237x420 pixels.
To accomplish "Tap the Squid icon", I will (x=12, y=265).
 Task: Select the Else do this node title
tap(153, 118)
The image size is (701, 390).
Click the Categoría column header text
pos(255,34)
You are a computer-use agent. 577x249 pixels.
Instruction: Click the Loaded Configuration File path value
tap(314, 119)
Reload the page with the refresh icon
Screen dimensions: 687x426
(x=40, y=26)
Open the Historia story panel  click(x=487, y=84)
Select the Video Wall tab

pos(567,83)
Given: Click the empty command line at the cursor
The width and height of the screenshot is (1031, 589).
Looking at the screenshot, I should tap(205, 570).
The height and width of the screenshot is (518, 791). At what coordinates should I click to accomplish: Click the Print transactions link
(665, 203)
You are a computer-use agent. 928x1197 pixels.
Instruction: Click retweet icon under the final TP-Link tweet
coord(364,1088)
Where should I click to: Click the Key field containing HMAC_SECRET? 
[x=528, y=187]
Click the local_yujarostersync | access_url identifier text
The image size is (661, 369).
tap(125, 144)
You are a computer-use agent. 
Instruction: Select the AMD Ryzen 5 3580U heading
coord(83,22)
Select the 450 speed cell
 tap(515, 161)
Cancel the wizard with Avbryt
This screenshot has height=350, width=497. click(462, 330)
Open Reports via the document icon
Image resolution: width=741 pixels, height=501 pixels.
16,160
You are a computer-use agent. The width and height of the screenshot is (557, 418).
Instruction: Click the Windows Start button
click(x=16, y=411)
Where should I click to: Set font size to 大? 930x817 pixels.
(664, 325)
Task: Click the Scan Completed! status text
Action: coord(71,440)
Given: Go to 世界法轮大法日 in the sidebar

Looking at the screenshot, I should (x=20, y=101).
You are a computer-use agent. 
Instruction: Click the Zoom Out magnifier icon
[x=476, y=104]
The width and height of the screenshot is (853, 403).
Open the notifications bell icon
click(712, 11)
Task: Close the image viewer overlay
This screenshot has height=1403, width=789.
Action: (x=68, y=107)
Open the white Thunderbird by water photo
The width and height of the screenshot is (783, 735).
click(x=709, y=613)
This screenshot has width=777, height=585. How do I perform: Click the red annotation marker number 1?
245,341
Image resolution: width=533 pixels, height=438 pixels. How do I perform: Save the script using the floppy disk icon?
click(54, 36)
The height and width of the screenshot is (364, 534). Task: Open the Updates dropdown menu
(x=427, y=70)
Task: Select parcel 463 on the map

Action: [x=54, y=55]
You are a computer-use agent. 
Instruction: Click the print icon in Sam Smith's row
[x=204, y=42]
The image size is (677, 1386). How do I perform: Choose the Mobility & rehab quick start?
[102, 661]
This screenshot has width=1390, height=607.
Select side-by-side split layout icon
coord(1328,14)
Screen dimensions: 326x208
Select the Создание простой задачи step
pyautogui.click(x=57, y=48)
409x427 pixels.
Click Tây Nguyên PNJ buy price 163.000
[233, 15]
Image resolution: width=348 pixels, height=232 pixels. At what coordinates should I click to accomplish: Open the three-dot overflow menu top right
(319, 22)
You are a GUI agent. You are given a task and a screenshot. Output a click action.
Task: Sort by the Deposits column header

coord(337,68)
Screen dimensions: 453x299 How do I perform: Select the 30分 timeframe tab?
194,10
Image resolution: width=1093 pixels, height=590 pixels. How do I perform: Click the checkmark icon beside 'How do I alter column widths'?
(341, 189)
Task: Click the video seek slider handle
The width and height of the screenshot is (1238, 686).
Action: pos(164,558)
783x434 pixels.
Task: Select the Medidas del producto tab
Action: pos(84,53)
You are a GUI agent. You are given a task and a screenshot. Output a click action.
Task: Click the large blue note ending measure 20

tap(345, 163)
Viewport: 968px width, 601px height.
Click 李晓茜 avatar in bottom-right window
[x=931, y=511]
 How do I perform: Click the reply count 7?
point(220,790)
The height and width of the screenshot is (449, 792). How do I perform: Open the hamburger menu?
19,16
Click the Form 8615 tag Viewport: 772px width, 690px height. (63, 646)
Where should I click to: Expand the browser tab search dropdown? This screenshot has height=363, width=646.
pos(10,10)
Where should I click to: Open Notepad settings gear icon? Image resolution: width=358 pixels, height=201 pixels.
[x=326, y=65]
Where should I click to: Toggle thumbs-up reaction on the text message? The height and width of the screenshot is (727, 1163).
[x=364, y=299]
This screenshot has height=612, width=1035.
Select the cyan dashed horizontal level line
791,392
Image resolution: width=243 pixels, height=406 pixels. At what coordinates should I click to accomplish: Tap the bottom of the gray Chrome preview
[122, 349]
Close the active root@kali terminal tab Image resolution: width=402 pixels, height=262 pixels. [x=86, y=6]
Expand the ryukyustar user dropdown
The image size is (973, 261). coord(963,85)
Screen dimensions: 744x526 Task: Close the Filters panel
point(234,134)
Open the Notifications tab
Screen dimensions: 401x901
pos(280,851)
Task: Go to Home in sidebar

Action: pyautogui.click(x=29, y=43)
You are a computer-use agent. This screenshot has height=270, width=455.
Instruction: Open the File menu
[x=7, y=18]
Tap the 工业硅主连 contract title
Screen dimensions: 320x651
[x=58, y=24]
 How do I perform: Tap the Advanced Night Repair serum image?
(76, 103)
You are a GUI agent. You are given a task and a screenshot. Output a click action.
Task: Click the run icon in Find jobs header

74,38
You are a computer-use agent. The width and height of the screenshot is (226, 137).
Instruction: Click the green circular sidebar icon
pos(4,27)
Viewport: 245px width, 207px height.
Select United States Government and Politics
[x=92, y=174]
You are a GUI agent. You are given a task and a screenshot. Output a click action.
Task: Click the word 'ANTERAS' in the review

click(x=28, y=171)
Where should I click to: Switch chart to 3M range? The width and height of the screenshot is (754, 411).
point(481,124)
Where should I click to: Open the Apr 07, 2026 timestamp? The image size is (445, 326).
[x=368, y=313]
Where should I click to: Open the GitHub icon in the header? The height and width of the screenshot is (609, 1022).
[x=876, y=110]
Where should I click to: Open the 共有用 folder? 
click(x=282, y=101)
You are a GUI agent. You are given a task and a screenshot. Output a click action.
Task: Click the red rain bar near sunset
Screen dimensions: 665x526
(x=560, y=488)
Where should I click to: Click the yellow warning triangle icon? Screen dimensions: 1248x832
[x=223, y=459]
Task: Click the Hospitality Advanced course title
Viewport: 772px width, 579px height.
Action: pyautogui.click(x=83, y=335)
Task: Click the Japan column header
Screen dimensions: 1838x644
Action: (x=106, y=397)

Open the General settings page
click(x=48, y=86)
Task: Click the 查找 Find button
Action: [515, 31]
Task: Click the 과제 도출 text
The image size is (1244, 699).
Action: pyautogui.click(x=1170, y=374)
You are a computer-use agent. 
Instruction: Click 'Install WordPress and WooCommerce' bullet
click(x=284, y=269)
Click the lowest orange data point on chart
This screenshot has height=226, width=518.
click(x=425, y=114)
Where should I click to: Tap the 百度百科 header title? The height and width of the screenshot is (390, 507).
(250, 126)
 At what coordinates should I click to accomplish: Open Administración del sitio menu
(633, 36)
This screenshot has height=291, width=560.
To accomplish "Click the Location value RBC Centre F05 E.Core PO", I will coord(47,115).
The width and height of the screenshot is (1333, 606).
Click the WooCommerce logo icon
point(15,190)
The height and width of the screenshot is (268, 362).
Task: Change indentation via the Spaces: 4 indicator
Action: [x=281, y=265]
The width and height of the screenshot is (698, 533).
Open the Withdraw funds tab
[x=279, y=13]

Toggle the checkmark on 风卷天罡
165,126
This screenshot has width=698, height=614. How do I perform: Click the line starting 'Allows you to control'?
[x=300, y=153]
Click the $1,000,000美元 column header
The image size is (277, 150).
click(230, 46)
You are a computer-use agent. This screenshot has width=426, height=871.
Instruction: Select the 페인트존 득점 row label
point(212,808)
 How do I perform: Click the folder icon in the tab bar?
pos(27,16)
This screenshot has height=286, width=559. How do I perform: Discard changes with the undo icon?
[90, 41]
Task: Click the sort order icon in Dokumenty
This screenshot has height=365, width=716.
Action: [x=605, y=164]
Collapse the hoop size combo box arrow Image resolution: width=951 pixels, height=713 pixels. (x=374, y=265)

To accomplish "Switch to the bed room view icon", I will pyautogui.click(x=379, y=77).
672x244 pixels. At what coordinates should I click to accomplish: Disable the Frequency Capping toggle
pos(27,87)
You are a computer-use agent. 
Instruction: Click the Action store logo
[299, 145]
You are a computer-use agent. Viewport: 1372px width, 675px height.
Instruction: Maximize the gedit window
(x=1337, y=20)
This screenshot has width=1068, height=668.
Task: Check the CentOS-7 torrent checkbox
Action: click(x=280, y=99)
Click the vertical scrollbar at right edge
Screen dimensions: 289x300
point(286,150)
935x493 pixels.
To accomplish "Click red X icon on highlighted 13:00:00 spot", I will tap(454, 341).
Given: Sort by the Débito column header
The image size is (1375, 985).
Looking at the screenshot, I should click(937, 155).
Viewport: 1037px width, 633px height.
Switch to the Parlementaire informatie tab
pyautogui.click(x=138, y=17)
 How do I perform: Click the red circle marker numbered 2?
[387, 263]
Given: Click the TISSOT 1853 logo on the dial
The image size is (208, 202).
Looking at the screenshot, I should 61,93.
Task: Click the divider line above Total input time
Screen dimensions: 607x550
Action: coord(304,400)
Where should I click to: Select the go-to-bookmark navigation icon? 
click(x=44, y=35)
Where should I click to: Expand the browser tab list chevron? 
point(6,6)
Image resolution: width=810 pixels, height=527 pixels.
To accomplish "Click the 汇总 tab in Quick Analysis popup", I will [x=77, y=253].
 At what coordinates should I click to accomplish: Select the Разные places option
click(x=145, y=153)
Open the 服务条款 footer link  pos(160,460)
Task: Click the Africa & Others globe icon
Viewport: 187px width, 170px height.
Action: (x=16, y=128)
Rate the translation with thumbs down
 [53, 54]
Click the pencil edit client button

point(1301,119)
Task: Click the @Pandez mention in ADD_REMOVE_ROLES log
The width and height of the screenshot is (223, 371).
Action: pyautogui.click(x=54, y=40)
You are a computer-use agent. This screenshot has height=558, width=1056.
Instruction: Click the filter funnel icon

------------------------------------------------------------------------

▶ _TASK DESCRIPTION_
Filter the lines above, keeping and copying those that contain "will".

▶ _TASK RESULT_
To accomplish "Tap the Squid icon", I will (x=12, y=265).
To accomplish "Click the Location value RBC Centre F05 E.Core PO", I will coord(47,115).
To accomplish "Switch to the bed room view icon", I will pyautogui.click(x=379, y=77).
To accomplish "Click red X icon on highlighted 13:00:00 spot", I will tap(454, 341).
To accomplish "Click the 汇总 tab in Quick Analysis popup", I will [x=77, y=253].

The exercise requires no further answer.